→ **Problem**
Reproduce all of the material below with every "screenshot" swapped for "screen capture", changing nothing else and leaving out the pictures.

→ **Exercise inputs**

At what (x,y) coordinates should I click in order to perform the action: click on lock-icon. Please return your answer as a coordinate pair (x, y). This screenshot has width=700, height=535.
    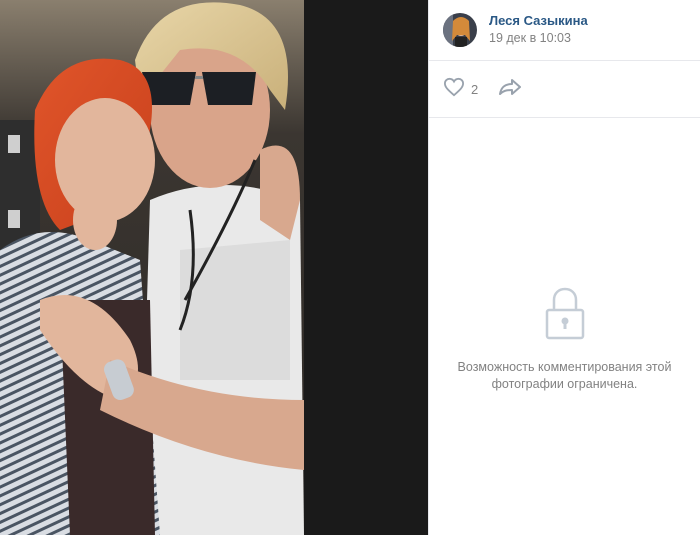
    Looking at the image, I should click on (565, 316).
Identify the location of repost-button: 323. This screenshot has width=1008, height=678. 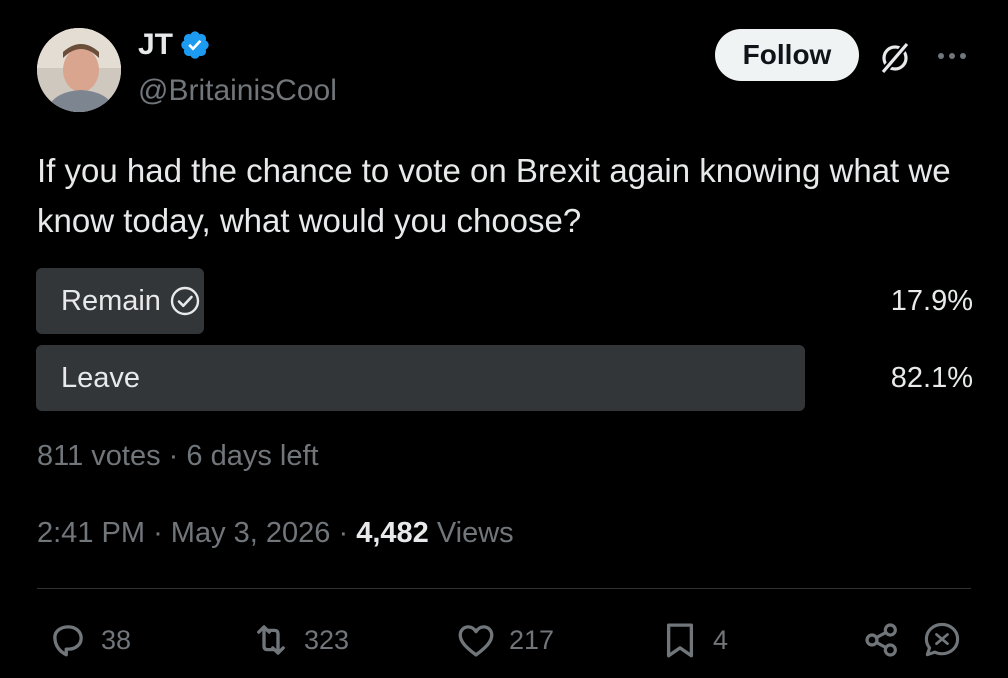
(300, 640).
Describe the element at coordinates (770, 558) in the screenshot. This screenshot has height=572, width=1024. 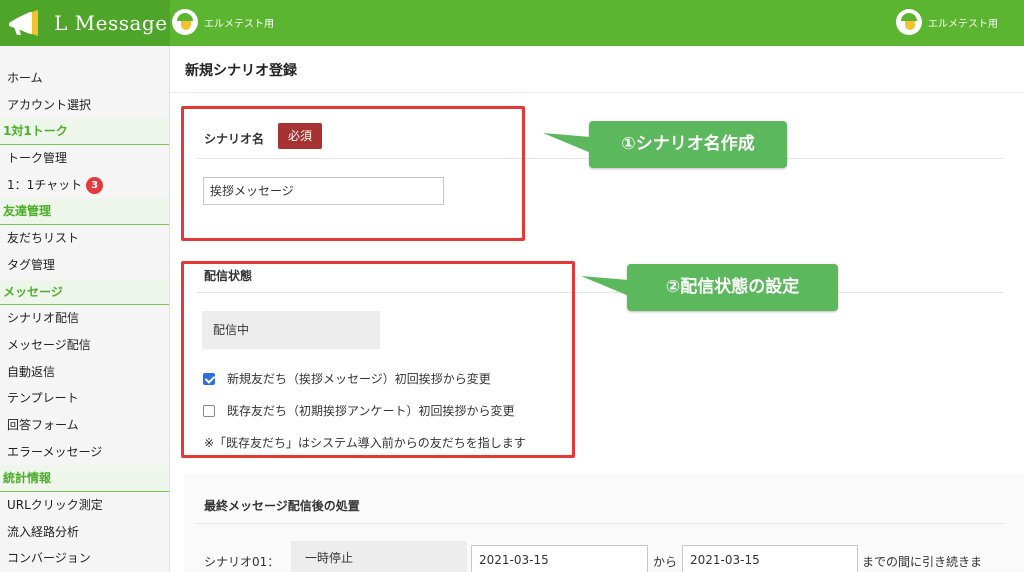
I see `date-to-input: 2021-03-15` at that location.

→ **Response to the task**
At what (x,y) coordinates should I click in order to perform the action: click on lock-icon. Please return your answer as a coordinate pair (x, y). This screen capture has width=700, height=535.
    Looking at the image, I should click on (565, 316).
Identify the location of repost-button: 323. This screen capture has width=1008, height=678. 
(300, 640).
Describe the element at coordinates (770, 558) in the screen capture. This screen capture has height=572, width=1024. 
I see `date-to-input: 2021-03-15` at that location.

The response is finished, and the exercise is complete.